[Stored data entries]
#####

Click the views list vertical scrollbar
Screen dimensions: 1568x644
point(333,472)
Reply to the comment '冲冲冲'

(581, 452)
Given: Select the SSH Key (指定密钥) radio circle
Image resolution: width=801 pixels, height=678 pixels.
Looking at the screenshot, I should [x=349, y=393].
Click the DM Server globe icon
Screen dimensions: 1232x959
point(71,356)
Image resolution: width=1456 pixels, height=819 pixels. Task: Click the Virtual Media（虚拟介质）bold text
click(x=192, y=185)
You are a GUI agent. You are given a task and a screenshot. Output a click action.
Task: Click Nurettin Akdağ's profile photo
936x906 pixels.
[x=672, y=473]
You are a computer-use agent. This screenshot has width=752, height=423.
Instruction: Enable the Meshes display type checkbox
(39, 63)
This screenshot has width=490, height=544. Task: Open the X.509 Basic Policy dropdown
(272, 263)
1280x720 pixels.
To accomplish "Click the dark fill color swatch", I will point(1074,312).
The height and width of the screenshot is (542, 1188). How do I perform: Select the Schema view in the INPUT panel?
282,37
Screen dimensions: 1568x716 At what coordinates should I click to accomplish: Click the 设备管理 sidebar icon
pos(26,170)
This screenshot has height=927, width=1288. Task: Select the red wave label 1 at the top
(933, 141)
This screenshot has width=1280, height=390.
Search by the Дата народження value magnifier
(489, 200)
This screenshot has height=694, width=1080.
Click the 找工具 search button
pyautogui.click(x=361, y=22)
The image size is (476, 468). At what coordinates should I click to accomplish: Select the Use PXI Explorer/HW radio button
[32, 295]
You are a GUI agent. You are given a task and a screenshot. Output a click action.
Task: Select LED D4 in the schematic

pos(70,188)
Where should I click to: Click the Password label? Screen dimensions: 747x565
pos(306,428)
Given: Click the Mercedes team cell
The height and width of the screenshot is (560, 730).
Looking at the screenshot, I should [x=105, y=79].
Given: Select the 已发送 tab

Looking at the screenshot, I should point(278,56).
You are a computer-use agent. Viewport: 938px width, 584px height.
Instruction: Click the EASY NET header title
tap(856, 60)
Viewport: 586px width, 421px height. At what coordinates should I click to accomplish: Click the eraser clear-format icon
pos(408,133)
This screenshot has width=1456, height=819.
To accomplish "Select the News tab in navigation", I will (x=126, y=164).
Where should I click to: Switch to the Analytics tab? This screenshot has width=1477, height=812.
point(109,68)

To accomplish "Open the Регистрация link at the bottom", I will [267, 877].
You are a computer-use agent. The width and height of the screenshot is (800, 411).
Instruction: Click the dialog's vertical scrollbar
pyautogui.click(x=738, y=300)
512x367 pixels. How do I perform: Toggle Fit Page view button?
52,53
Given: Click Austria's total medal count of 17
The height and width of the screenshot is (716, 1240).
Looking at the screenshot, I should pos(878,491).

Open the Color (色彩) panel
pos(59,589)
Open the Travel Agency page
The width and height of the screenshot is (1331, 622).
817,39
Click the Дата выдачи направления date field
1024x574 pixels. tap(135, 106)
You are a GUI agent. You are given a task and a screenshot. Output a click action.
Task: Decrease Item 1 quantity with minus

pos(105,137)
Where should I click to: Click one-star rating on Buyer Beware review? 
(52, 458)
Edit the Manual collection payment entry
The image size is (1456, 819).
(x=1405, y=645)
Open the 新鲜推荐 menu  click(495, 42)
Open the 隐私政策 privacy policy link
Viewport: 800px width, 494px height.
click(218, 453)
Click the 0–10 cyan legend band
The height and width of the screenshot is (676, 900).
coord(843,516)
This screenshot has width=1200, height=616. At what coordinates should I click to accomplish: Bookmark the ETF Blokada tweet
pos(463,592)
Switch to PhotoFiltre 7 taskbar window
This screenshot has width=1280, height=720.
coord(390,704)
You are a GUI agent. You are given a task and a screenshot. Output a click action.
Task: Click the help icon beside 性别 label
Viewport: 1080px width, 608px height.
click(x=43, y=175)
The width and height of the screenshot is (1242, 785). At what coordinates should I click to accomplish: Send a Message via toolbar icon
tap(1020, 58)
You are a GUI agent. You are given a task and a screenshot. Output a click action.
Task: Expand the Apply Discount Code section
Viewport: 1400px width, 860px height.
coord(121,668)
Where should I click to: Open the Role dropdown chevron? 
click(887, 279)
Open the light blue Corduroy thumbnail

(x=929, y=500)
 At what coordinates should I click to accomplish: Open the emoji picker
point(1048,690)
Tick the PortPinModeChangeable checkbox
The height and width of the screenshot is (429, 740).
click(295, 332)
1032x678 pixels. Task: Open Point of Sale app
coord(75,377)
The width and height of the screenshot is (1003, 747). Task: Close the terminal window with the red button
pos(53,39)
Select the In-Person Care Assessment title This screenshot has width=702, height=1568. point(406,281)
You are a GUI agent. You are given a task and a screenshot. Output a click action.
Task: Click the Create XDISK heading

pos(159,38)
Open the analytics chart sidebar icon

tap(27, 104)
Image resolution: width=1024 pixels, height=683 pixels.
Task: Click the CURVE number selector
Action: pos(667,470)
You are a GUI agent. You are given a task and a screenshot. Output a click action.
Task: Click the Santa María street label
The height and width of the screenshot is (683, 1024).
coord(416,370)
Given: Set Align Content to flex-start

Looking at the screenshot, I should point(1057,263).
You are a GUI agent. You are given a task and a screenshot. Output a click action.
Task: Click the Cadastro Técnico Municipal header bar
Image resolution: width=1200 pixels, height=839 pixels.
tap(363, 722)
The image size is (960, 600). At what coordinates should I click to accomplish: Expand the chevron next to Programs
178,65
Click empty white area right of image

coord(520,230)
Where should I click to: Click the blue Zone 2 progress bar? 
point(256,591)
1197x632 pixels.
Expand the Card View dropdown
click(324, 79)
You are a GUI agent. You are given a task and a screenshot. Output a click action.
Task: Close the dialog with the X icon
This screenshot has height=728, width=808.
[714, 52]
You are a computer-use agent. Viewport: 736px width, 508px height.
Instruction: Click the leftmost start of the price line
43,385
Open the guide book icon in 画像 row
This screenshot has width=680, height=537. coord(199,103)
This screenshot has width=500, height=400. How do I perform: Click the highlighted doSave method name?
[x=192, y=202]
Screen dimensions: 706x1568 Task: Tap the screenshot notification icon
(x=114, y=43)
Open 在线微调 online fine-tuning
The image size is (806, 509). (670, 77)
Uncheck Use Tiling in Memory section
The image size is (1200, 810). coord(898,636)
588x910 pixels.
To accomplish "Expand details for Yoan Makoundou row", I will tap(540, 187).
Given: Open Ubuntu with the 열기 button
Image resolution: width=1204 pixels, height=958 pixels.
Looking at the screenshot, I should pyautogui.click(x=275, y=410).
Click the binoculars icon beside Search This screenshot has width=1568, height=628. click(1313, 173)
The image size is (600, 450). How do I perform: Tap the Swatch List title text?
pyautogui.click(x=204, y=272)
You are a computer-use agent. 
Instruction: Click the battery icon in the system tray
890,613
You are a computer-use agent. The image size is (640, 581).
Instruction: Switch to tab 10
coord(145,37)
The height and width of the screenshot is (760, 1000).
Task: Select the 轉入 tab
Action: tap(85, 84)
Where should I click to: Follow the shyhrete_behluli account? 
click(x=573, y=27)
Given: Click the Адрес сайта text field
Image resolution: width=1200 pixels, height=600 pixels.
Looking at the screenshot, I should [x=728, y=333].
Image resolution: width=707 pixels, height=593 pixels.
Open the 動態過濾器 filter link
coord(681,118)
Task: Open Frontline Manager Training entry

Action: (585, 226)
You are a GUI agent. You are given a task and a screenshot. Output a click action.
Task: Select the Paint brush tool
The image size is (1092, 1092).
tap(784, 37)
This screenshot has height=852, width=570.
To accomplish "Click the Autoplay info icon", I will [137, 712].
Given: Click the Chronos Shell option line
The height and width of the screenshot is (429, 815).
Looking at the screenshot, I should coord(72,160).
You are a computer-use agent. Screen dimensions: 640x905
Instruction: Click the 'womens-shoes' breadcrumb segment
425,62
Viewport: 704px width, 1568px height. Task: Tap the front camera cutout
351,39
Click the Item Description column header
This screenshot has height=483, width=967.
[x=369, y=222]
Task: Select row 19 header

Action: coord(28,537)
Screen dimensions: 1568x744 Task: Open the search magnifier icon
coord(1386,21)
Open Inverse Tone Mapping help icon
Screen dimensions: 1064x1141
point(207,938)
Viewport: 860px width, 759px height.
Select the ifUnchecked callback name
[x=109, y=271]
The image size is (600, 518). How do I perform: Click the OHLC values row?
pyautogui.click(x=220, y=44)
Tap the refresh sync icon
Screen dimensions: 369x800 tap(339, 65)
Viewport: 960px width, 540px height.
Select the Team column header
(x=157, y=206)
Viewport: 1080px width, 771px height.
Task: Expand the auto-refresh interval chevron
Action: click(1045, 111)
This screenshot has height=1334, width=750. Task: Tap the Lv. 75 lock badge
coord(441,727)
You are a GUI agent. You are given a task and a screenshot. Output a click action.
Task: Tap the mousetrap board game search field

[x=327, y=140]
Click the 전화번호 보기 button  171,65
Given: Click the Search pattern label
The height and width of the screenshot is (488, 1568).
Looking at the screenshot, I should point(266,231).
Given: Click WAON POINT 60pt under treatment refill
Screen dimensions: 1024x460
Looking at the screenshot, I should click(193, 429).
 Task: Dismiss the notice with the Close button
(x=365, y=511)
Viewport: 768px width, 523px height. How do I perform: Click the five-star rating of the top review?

#####

WORK REQUIRED ::
Which lines of the data include "beside"? Copy each of them.

RESPONSE BOX ::
Task: Click the help icon beside 性别 label
Click the binoculars icon beside Search This screenshot has width=1568, height=628. click(1313, 173)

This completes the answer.